■ **À faire**
A. D'après le texte sur la mastérisation, où la formation des enseignants des premier et second degrés est-elle accomplie ?
B. Poursuivez le texte sur la mastérisation à partir de sa dernière phrase.

■ **Extrait de texte**
La « mastérisation », ils la conçoivent d'abord comme le remplacement pur et simple d'un concours par un diplôme, même si, pour l'heure, le gouvernement prétend ne pas vouloir abolir les concours du Capes et de l'Agrégation. Et ils considèrent que cette opération décrétée dans le dos des étudiants et présentée sans vergogne comme une « amélioration de la formation » et, plus sournoisement, avec la promesse d'une revalorisation de leur statut futur, relève du « mensonge ». Toujours selon les enseignants-chercheurs de l'Université Rouen, ce « mensonge » tire profit de la relative complexité du système pour engager subrepticement la « précarisation du métier d'enseignant » à très brève échéance et accomplir la « casse du service public d'enseignement, du primaire au secondaire » . La complexité n'est qu'apparente, en effet. Il suffit de rappeler que la formation des enseignants des premier et second degrés est accomplie dans les Universités (qui ont récemment intégré les IUFM) pour expliquer que la principale réforme de l'Éducation nationale passe par le Supérieur, à l'insu d'une partie des intéressée. En somme, un petit service, sournois, de la ministre Pécresse (Enseignement supérieur et Recherche) au sinistre Darcos (Éducation nationale).

■ **Enregistrements issus d'une source de données**
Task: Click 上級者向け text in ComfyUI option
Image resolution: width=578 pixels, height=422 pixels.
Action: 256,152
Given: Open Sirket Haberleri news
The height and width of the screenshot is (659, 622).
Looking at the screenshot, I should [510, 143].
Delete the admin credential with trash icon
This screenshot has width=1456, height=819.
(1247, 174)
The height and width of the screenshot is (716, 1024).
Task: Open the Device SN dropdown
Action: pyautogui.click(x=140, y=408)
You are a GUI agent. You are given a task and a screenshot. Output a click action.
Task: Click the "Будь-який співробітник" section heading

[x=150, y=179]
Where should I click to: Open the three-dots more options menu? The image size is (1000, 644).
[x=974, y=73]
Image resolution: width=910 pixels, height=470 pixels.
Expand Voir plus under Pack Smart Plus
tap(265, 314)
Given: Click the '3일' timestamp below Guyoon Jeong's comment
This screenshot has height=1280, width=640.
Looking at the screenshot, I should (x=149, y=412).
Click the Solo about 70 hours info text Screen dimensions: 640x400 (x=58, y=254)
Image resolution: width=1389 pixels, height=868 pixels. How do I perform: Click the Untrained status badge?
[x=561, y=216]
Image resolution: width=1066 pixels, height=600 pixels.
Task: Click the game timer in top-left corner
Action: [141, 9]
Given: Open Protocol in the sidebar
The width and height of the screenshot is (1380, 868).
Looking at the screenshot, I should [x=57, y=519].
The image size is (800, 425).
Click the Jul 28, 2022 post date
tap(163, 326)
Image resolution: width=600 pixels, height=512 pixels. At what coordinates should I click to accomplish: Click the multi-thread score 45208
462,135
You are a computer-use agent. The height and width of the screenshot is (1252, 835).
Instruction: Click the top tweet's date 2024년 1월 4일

■ **Réponses par tâche**
A. Dans les Universités, qui ont récemment intégré les IUFM.

B.
Le ton est devenu grave lorsqu'un enseignant-chercheur a fait part à l'Assemblée de son émoi : les ministres Pécresse et Darcos ne se rendent-ils pas coupables de « cynisme » ? Ont-ils un tant soit peu conscience de l'éthique qui fonde le lien entre enseignants et étudiants ? Et ne voit-on pas qu'en exigeant des universitaires qu'ils conçoivent les masters d'enseignement sur la base de circulaires bâclées et contradictoires , qu'en les contraignant à accomplir une réforme qui « introduit un CPEbis au coeur de l'Éducation Nationale », les ministres placent toute une profession dans la situation d'accomplir une mission sournoise, cynique et amorale auprès de leur public quotidien.

Mais si cette analyse à laquelle les universitaires se rangent en nombre croissant – et qu'ils expliquent à leurs étudiants dans des dizaines d'Assemblées générales qui se tiennent chaque jour dans toute l'université française –, si cette analyse faisait apparaître pour ce qu'il est le principal motif d'une grève profondément politique, qu'adviendrait-il ?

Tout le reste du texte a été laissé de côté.